All adults 50 years and older should have an eye check once a year involving dilation of the eye, to examine if there is macular degeneration, and not just the ordinary vision loss caused by aging.
“The symptoms of age-related macular degeneration develop as people get older, and many times people think the symptoms are due to a cataract or are an inevitable part of aging, so they don’t go to get a dilated eye examination,” said Dr. Ingrid Scott, professor of ophthalmology at Penn State College of Medicine.
The condition is not just associated with aging, but also with smoking, exposure to sunlight, and a diet not abundant in leafy green vegetables.
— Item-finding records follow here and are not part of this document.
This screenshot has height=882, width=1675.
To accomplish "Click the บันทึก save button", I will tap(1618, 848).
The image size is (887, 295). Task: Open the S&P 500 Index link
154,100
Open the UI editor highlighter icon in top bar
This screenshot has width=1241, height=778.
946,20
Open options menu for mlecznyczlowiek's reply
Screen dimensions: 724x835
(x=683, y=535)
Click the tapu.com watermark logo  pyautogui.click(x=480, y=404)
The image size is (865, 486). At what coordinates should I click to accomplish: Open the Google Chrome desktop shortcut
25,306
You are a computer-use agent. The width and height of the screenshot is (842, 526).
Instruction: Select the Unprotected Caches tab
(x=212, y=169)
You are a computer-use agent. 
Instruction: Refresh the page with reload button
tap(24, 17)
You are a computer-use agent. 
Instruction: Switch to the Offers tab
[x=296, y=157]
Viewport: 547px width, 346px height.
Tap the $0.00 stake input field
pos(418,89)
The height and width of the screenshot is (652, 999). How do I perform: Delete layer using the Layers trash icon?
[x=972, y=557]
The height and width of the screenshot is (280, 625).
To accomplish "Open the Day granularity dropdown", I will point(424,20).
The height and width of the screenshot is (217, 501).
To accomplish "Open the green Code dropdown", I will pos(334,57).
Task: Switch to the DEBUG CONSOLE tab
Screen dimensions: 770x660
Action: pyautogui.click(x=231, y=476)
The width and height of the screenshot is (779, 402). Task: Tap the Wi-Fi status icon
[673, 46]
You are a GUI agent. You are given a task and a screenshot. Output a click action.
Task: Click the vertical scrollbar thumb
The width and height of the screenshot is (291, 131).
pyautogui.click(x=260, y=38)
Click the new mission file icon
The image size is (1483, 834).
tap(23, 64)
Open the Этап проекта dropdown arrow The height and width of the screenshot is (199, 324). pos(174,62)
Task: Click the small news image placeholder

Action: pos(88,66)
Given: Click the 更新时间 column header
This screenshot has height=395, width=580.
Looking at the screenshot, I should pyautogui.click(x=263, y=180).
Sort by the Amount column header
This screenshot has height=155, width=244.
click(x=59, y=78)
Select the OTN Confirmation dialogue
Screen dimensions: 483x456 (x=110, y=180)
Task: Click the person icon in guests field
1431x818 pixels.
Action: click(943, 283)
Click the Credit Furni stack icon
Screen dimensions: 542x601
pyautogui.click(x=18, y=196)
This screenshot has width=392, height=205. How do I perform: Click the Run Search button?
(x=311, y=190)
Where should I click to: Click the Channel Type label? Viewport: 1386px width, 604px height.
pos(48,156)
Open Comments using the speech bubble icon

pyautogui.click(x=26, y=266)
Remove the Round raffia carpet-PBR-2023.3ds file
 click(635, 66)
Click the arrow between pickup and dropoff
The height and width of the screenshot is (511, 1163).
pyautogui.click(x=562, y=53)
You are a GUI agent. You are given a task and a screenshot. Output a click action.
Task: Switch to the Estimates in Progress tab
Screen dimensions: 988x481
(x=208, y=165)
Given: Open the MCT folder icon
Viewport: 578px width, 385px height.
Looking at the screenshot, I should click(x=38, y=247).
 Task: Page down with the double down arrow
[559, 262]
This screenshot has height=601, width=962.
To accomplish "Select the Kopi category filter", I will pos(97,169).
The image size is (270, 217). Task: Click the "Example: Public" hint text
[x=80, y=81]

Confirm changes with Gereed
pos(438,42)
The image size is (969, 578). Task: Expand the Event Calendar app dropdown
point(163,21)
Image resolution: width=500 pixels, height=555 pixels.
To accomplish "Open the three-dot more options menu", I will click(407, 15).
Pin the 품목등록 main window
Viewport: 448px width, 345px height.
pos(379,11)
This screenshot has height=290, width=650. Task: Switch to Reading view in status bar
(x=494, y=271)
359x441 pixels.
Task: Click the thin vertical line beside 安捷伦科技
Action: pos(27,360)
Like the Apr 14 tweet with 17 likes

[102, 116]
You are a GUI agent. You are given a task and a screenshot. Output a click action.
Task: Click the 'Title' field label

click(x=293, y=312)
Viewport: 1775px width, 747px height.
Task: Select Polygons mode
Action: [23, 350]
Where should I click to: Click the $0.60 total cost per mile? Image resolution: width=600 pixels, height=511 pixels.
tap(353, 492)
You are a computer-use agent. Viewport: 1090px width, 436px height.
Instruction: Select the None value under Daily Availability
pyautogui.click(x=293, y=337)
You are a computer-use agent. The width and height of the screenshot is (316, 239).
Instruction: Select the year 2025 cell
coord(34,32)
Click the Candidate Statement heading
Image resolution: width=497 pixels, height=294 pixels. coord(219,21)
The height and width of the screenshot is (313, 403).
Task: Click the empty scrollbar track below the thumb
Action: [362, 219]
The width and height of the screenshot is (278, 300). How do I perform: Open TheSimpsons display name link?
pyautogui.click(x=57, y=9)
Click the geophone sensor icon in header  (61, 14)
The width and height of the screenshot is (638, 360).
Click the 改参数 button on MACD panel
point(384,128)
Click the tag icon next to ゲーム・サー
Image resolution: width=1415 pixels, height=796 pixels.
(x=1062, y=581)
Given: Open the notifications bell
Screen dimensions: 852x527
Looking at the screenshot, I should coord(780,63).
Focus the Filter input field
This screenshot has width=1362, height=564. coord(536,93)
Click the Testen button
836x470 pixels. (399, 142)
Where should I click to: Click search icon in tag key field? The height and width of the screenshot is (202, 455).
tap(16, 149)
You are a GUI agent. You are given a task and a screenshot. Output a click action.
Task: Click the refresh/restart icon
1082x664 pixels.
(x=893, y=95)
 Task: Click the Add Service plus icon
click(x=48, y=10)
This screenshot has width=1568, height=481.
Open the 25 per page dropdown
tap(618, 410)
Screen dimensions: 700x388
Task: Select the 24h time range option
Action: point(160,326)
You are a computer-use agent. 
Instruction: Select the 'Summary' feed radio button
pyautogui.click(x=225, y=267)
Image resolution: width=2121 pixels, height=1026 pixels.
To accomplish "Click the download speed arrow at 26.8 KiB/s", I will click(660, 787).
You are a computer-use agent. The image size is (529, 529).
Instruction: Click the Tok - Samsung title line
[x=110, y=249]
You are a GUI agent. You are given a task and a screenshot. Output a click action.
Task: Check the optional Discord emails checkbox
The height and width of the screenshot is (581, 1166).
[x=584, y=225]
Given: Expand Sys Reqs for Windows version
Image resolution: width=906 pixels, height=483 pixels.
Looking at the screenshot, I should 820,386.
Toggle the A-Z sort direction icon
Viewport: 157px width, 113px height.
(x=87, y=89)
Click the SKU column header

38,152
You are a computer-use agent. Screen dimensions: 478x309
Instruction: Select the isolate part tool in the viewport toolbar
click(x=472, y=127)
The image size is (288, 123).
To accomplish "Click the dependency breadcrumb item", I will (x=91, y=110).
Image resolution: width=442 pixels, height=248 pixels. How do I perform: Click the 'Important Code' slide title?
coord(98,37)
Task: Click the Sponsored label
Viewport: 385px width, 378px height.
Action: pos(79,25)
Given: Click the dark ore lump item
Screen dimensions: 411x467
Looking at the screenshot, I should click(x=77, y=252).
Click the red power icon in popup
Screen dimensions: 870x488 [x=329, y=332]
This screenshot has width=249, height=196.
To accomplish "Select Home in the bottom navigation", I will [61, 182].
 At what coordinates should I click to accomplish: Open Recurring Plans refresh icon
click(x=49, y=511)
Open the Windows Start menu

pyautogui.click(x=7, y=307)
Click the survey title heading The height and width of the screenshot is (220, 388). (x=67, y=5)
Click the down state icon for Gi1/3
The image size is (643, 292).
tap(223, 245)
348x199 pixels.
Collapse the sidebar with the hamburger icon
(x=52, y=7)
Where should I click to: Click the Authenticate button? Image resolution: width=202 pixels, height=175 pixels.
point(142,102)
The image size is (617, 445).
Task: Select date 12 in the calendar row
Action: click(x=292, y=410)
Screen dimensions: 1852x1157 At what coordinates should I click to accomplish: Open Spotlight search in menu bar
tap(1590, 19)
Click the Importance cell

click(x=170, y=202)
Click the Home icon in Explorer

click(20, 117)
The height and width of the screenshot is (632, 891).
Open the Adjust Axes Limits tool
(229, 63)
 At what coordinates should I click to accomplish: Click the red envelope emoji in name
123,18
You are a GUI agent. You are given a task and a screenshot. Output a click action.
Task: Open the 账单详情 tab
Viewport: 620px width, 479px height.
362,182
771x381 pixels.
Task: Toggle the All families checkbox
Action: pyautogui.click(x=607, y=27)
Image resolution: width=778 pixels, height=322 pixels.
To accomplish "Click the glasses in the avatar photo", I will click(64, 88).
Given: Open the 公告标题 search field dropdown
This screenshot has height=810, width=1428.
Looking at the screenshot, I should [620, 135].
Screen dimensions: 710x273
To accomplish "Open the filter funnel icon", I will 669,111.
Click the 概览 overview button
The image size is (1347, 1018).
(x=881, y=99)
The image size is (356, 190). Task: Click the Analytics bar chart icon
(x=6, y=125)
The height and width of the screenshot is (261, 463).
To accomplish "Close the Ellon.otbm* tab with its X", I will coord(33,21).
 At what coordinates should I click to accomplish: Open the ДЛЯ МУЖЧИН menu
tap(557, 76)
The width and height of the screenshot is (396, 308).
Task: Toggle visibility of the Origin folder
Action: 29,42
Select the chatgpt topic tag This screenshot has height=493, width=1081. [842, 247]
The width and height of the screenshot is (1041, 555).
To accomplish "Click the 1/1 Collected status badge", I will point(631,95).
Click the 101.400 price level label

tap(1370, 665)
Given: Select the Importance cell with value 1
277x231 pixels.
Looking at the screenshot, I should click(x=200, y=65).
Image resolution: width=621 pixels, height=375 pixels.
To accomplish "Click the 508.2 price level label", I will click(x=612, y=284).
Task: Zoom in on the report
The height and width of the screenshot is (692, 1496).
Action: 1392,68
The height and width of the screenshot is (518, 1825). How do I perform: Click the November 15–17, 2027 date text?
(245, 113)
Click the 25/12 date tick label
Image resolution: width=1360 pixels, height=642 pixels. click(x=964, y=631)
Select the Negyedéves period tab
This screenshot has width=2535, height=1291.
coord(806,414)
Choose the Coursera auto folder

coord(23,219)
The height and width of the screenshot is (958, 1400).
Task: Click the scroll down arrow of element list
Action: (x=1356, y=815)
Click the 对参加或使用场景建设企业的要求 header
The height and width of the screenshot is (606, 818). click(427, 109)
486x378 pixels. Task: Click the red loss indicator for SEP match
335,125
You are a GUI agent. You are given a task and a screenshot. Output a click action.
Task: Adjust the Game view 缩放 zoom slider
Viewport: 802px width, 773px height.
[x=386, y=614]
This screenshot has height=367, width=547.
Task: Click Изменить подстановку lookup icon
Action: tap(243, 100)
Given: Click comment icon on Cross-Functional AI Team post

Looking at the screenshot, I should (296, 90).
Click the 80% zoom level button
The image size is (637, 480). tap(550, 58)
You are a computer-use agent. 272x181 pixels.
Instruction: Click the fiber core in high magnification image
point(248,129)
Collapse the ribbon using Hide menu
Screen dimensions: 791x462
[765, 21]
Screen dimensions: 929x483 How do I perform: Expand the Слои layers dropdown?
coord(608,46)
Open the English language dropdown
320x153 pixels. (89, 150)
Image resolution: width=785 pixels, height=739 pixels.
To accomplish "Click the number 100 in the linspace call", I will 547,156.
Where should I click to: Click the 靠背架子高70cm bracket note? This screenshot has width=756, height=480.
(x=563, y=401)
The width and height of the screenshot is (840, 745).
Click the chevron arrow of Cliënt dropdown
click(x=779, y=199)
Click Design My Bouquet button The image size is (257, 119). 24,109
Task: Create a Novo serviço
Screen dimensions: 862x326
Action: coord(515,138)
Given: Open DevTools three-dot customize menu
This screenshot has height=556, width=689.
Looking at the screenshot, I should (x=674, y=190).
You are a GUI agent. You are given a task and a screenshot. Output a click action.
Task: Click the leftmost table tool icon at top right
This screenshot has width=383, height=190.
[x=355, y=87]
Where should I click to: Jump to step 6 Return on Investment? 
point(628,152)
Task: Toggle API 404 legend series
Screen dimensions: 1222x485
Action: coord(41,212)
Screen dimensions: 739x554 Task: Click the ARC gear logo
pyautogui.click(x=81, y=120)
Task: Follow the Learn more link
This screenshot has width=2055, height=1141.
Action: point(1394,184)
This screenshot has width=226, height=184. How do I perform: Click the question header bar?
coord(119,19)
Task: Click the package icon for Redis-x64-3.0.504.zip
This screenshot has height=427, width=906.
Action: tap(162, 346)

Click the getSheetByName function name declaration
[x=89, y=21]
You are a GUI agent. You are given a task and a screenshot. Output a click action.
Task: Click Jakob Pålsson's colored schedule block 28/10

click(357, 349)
Heredity is also a factor in the development of macular degeneration.
In the United States there are about 1.7 million people 40 years old and older who have developed age-related macular degeneration.
Other risk factors include being Caucasian, having high blood pressure, and/or having high cholesterol.
People who desire to protect their precious eyesight should take care to get regular exercise, eat a good diet full of leafy green vegies and fish, and have their eyes checked at least once a year. Controlling blood pressure and cholesterol, avoiding smoking and protecting your eyes from the sun can also help prevent age-related macular degeneration.